It was the week we froze in bed. Not so much because of the CyProb pillow talk but because it seems

summer is gone.

Stray

I wasn’t able to snap anything resembling a cat portrait because our friend was on the move all the time. ‘Let me’ said my kid!

Officially one of a million and a half. But not to us!

Because he has an old injury in his front leg but

still comes running whenever we step out the front door.

The first time my son saw him

he couldn’t think of anything but the poor broken legged cat and what would become of him.

Then we made friends with him.

And found out it’s an old problem and that

he is actually the happiest and friendliest cat we’ve ever known!

He is not in pain now.

The entire neighbourhood feeds and spoils him.

He purrs like a lawnmower.

We wish we could adopt him.

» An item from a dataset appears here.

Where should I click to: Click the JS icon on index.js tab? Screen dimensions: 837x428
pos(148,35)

But since that would slowly suffocate me to death, I’m thinking we’ll hang out instead.

Is that okay, dear little friend?

Happiness Triggers

Sometimes in my new life, going around minding my own business, something triggers a severe and unexpected attack of happiness.

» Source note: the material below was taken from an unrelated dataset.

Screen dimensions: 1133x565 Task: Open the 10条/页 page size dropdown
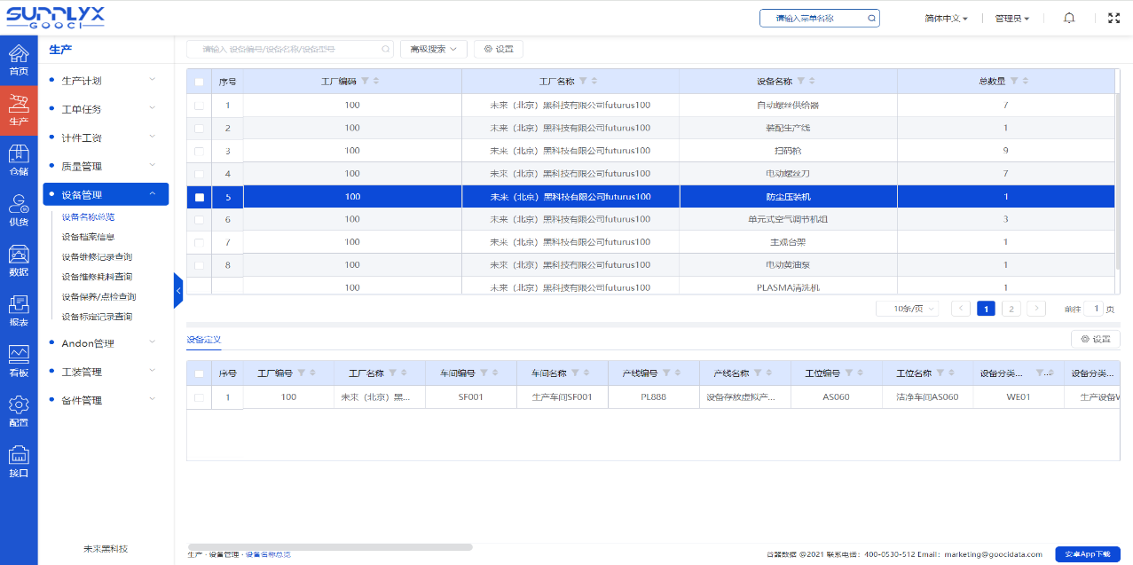[908, 309]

Often it’s houses, like this one above. I mean, what an entrance for an ordinary block of flats! Like going into a Greek poetry library when you’re in fact just going to load up the washing machine, aren’t you!

Happiness attack.

Absurdity is another trigger. Yesterday I bent my head to pass from under the branches of a tree standing on the pavement – and the whole thing buzzed. The entire tree was alive with thousands of bees. (Meanwhile in Finland, snow is drifting onto the ground.)

Surprise happiness attacks. Oof.

Doing something new is a suspected happiness source as well. Last Saturday I chaired a meeting between similarly motivated strangers. Something new was established for young Finns in Nicosia. Afterwards, smelling of smoke (the kids’ play area was in the smoking section of the café – because kid smokers?) I got into my car and BANG! Stinky happy driver approaching from twelve o’clock!

The fourth culprit is pleasant repetition after a tumultuous time. I lounge on in the balcony contemplating nothing. A bit unsteady, it’s not a sofa I sit on but an old spare mattress on a cardboard box. Some people don’t have time for garden furniture shopping apparently. And then the moon rises shyly from the corner of my building: Hey Aino, how are you, how’s Cyprus?

Oh!

Hey moon, Cyprus is just so lovely!

And I’m here and the food really is just so good and we have a stray cat friend you know!

And people friends. Please say hello to home country when you get there. It’s the one with the thousand lakes and the thousand freezing postmen.